El estudio añade cientos de enfermedades previamente no examinadas, incluidas asociaciones fuertes para el asma, el acné, el trastorno de adaptación, la enfermedad de las vías biliares, en todos los casos con mayor incidencia para los primogénitos. Mientras que el exceso para los segundos hijos se observó también para el síndrome del intestino irritable, herpes zóster, migraña, enfermedad apendicular y esofágica, y afecciones del tejido conectivo articular.

El estudio se realizó sobre pares de hermanos, no en familias más grandes. Foto: Shutterstock

Los expertos advierten que el relevamiento incluyó a personas aseguradas por sus empleadores, quienes son predominantemente personas en edad laboral, mayormente blancos y de ingresos medios y altos, por lo que los hallazgos “podrían no ser generalizables a poblaciones sin seguro médico, cubiertas por Medicaid o de ascendencia no europea”.

Finalmente, explican que la evaluación se restringió a familias con un máximo de dos hijos lo que introduce un “sesgo de selección”. Esta elección de diseño garantiza una identificación precisa de la condición de primogénito o segundo hijo y elimina la confusión derivada del tamaño total de la familia, pero las familias con dos hijos pueden diferir sistemáticamente de las familias más numerosas”.

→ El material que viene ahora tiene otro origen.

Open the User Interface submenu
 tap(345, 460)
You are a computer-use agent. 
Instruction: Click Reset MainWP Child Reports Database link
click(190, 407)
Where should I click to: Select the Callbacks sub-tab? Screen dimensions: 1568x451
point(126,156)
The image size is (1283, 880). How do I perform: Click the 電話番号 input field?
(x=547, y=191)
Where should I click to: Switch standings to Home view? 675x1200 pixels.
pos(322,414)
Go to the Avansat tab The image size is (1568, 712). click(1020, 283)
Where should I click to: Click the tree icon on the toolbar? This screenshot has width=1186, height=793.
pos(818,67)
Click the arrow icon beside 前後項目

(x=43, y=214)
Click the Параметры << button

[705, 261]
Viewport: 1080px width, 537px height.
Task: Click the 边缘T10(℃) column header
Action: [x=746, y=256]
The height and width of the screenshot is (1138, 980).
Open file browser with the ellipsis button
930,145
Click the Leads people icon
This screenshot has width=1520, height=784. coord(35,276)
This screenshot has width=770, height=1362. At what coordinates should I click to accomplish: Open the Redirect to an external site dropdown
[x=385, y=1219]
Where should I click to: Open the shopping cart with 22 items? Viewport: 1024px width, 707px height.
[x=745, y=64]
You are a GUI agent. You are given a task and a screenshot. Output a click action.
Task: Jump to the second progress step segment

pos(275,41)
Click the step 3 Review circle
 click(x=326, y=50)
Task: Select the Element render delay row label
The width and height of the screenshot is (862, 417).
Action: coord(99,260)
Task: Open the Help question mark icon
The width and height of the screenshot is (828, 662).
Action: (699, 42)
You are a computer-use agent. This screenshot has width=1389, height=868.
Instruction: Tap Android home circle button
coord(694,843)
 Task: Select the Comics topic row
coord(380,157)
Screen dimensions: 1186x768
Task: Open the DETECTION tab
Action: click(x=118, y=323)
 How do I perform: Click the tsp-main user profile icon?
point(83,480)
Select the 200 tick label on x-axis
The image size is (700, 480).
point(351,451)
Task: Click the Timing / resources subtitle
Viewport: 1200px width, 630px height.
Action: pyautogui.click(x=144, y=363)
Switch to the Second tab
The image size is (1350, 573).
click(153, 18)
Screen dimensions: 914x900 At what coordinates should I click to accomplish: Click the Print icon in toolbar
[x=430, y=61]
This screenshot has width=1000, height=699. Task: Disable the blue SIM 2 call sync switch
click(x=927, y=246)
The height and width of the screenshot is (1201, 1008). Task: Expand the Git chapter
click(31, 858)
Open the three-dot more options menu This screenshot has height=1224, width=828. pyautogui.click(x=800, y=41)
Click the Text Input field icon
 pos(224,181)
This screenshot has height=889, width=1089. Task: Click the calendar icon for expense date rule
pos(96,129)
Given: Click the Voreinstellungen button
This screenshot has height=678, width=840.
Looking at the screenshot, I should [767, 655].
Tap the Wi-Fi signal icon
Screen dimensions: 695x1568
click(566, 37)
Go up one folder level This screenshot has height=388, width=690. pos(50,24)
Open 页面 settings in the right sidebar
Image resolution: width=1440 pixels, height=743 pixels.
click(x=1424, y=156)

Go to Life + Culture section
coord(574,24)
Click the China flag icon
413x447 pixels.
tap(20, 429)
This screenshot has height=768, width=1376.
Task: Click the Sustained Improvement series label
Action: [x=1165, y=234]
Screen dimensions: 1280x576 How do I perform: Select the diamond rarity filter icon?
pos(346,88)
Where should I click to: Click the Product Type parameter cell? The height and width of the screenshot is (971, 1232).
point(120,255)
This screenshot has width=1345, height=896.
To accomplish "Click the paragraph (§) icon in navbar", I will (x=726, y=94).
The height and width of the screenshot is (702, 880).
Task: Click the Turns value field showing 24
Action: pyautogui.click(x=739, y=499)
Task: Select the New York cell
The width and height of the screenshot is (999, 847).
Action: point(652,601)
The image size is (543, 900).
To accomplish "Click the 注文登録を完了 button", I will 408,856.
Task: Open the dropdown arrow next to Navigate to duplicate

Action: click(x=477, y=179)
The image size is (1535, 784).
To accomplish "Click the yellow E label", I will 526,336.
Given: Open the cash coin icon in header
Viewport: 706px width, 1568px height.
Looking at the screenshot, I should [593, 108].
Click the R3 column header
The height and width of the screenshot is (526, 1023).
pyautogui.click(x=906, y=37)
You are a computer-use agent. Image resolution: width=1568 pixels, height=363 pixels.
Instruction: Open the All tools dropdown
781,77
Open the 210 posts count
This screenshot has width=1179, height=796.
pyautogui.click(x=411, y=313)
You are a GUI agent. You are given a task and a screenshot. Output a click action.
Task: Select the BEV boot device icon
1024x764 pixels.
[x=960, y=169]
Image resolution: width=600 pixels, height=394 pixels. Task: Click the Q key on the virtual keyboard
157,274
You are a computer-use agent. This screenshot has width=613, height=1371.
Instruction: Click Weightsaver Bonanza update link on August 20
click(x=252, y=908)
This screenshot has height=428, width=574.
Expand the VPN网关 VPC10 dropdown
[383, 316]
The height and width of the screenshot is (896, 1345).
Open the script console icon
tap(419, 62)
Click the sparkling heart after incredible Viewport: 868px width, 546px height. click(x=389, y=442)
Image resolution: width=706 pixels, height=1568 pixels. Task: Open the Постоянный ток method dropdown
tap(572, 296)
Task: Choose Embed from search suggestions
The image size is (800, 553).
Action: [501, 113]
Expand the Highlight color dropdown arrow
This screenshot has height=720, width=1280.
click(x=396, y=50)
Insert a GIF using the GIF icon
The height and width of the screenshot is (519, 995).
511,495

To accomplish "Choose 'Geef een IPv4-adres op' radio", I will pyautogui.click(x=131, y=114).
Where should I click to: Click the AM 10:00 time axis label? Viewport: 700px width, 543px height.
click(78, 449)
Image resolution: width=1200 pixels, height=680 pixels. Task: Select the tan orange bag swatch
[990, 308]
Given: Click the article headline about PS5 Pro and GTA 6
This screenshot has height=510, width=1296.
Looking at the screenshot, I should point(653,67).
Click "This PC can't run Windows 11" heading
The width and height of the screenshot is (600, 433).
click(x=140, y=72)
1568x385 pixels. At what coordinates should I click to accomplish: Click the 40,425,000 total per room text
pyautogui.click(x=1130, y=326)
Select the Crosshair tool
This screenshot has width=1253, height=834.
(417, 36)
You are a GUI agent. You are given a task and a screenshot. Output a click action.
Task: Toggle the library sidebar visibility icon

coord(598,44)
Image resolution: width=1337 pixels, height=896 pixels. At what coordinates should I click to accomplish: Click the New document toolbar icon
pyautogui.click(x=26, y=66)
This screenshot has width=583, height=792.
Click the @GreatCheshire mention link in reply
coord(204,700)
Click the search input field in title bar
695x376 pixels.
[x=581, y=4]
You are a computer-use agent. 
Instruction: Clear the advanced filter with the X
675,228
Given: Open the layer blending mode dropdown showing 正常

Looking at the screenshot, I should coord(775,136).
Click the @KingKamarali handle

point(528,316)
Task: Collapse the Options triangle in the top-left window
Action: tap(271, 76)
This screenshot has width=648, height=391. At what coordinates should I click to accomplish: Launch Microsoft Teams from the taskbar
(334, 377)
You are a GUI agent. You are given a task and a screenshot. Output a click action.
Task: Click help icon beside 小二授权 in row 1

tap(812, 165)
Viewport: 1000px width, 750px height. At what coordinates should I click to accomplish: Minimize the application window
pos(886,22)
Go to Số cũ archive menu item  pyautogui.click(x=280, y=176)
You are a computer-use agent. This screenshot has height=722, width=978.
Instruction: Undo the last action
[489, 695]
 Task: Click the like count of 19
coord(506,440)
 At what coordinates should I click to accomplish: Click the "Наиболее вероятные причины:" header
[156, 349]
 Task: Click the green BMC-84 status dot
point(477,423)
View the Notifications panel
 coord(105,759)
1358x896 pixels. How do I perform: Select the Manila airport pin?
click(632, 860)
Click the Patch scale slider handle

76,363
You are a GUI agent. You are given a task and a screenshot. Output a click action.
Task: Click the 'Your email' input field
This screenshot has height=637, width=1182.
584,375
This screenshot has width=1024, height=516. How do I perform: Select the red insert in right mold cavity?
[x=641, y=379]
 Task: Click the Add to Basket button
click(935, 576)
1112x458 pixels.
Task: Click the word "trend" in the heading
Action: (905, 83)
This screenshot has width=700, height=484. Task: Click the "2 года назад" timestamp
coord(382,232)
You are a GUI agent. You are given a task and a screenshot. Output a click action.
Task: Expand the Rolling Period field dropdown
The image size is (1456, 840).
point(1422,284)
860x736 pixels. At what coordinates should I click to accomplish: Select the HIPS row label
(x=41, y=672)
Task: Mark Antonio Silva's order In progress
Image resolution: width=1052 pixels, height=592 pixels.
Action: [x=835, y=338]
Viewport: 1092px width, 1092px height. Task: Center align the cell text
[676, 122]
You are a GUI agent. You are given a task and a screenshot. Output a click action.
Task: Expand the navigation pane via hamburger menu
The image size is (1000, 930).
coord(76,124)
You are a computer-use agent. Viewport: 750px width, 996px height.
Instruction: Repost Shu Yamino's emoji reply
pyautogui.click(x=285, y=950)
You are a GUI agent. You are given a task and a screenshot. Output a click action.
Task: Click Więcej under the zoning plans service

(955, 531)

La conclusión es que “el orden de nacimiento se asocia con el riesgo de enfermedad de forma más generalizada de lo que se creía. La convergencia de la evidencia obtenida mediante estudios interfamiliares e intrafamiliares, junto con controles de validación y análisis de robustez, es consistente con una combinación de mecanismos fisiológicos, inmunológicos y sociales que operan en todo el fenotipo de la enfermedad humana”.